[Assignment]:
Copy each line of the entries that contains the word "width".
Supplied information Block Start
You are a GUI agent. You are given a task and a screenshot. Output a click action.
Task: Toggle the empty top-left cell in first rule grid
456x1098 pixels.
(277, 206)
Supplied information Block End
Supplied information Block Start
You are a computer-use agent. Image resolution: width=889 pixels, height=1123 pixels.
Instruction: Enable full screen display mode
Supplied information Block End
Supplied information Block Start
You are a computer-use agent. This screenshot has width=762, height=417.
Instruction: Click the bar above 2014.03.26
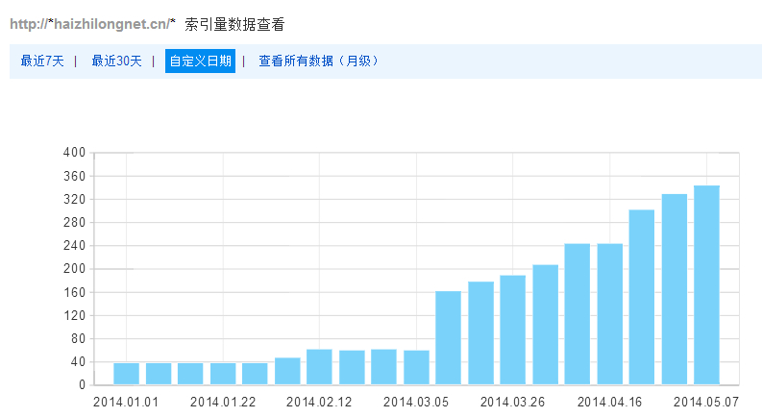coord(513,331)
Supplied information Block End
[Reply]:
You are a computer-use agent. Image resolution: width=889 pixels, height=1123 pixels.
You are a computer-use agent. This screenshot has width=762, height=417.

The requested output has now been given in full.